Parecía un día más de esquí en las montañas Kjolen, en el norte de Noruega, pero el 20 de mayo de 1999 la joven médica sueca Anna Bagenholm terminaría protagonizando uno de los casos más extremos de supervivencia jamás registrados. Una caída, una capa de hielo de 20 centímetros, una burbuja de aire mínima… y 80 minutos sin respirar ni tener pulso. Estuvo, literalmente, clínicamente muerta.
Anna, de 29 años, descendía por un sendero angosto cuando sus esquíes golpearon una roca y la lanzaron de cabeza a un arroyo helado. La superficie se rompió, la tragó y volvió a cerrarse sobre su cuerpo. Quedó atrapada boca arriba, sumergida, con solo sus piernas visibles desde afuera. Sus dos amigos y colegas, Marie Falkenberg y Torvind Næsheim, la sujetaron desesperadamente para que la corriente no se la llevara. Pero no podían sacarla.
Mientras Anna encontraba una diminuta burbuja de aire para respirar, su cuerpo se enfriaba a una velocidad mortal. Durante los primeros minutos rascó el hielo desde abajo, consciente de que tenía pocas posibilidades. Pero su temperatura cayó tanto que el cuerpo empezó a apagarse solo. A los 13,7°C, su corazón se detuvo. Eran las 19:00. Anna ya no respiraba, no tenía pulso, no mostraba actividad cerebral. Estaba muerta.
El rescate tardó 80 minutos en poder romper el hielo y liberarla. Un desfibrilador no funcionó. La RCP parecía inútil. Y sin una máquina de circulación extracorpórea, no había nada más para hacer. Esa máquina estaba a 250 kilómetros, en el Hospital Universitario de Tromsø. Un helicóptero voló entre niebla y viento para trasladarla mientras los médicos la ventilaban manualmente y le daban oxígeno puro.

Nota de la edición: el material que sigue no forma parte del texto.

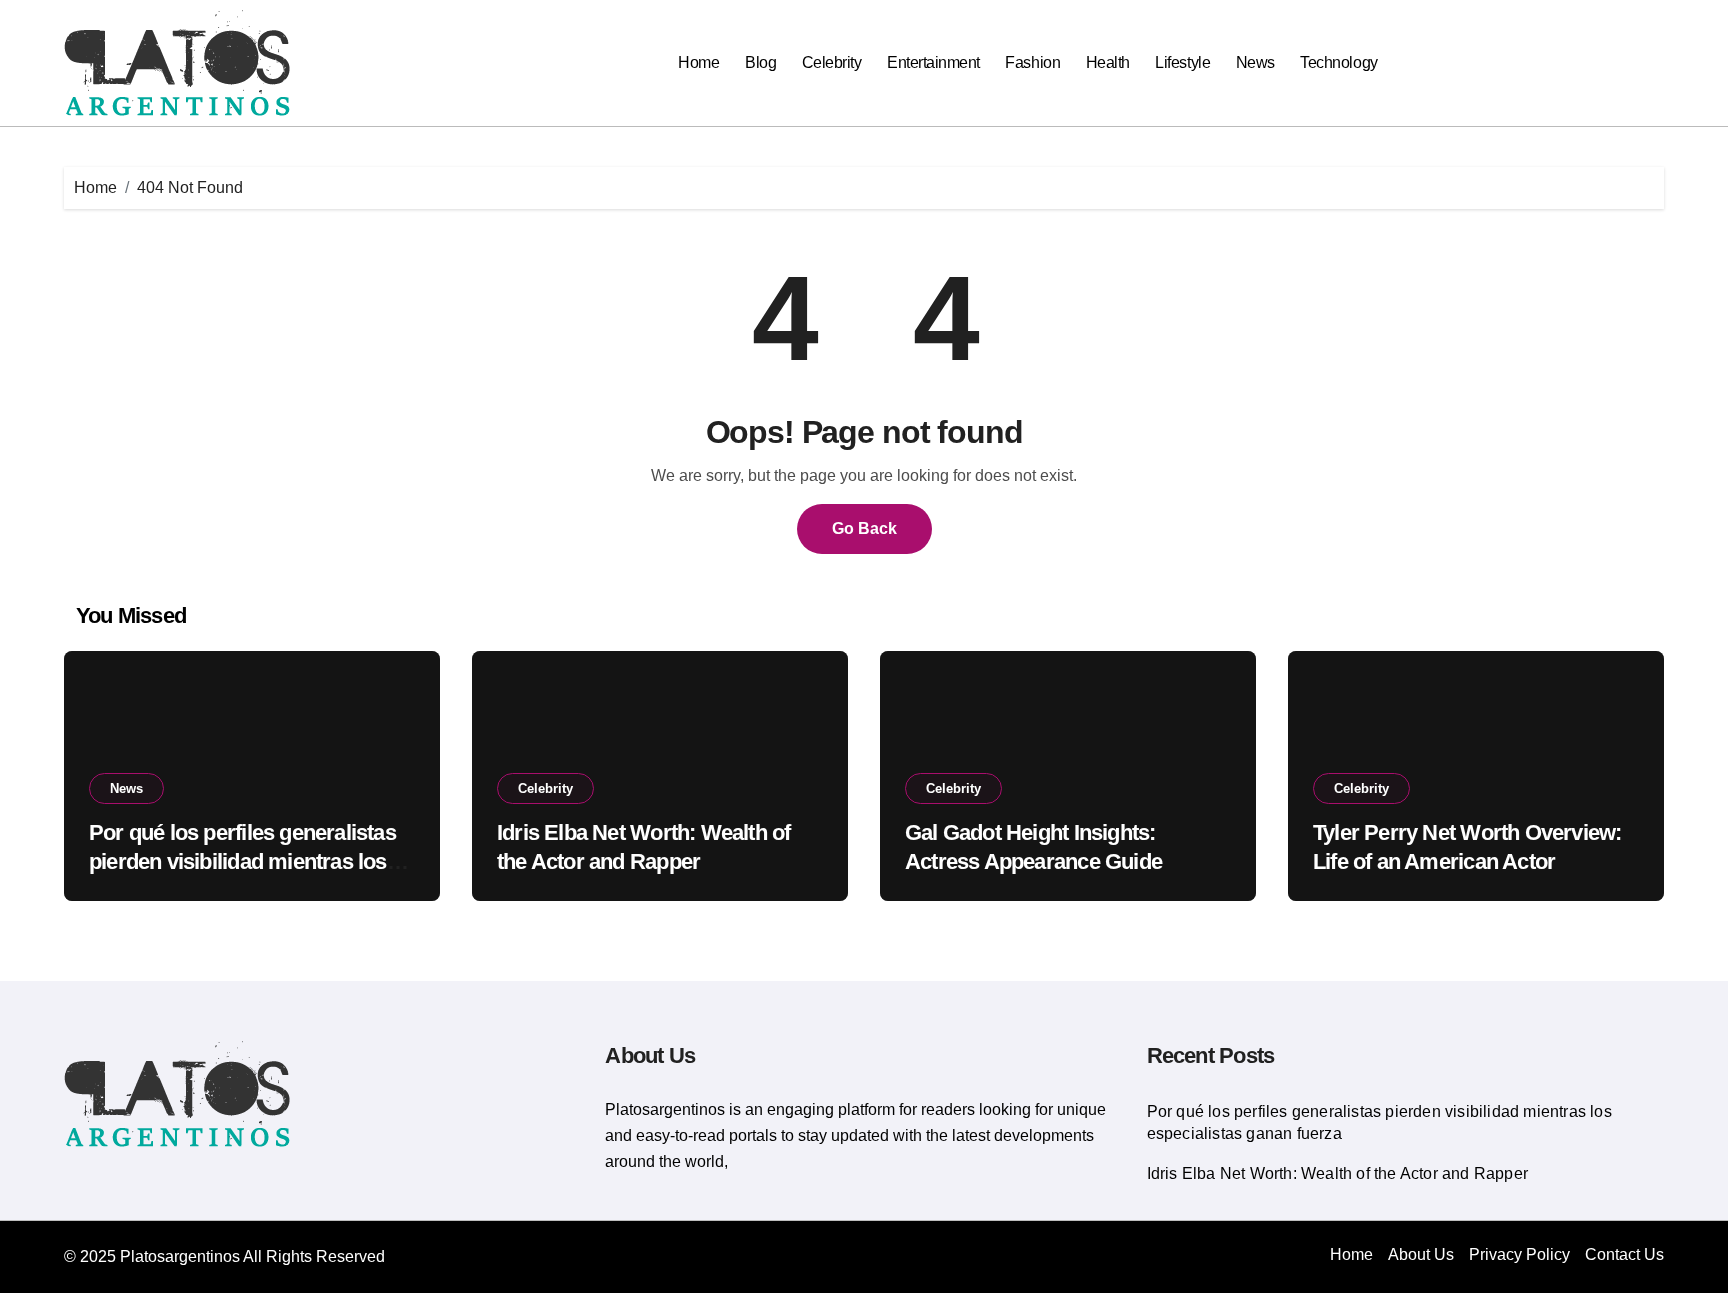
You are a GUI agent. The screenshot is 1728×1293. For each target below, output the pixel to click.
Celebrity (832, 62)
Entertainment (933, 62)
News (1255, 62)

A las 21:10 llegó al hospital. Su cuerpo marcaba una temperatura que ningún adulto había sobrevivido. Pero en Noruega existe una frase conocida por los médicos de montaña: “No estás muerto hasta que estás caliente y muerto”. Y ese mantra sería el punto de partida del milagro.
Conectaron a Anna a una máquina de bypass cardiopulmonar para calentar su sangre lentamente. Si lo hacían demasiado rápido, podía morir por un choque de recalentamiento o arritmias fatales. A los 20°C apareció un tenue rastro eléctrico en el corazón. A los 25°C, volvió a latir por sí solo. Después de nueve horas de recalentamiento, su temperatura regresó a 36°C. Anna había vuelto.
Despertó diez días después, tetrapléjica, incapaz de mover nada del cuello hacia abajo. Pasó por meses de rehabilitación, aprendió a caminar otra vez y luchó con secuelas en manos y pies. Pero recuperó su vida. Incluso regresó a esquiar seis años después.
Su caso dio la vuelta al mundo y cambió para siempre los protocolos de la medicina de emergencia. Antes se creía que, tras 10 o 15 minutos sin pulso, la recuperación neurológica era imposible. Anna demostró lo contrario: la hipotermia extrema puede proteger el cerebro, frenando el metabolismo y reduciendo al mínimo la necesidad de oxígeno. Su supervivencia impulsó el uso terapéutico del frío en paros cardíacos, traumas y recién nacidos con hipoxia.
Hoy, la historia de Anna Bagenholm sigue siendo un hito estudiado en todo el planeta. La mujer que estuvo 80 minutos muerta bajo el hielo y volvió para contarla. Un caso donde convergieron la ciencia, la precisión médica y algo que los doctores noruegos no dudan en repetir: amor, equipo y una determinación feroz por no rendirse.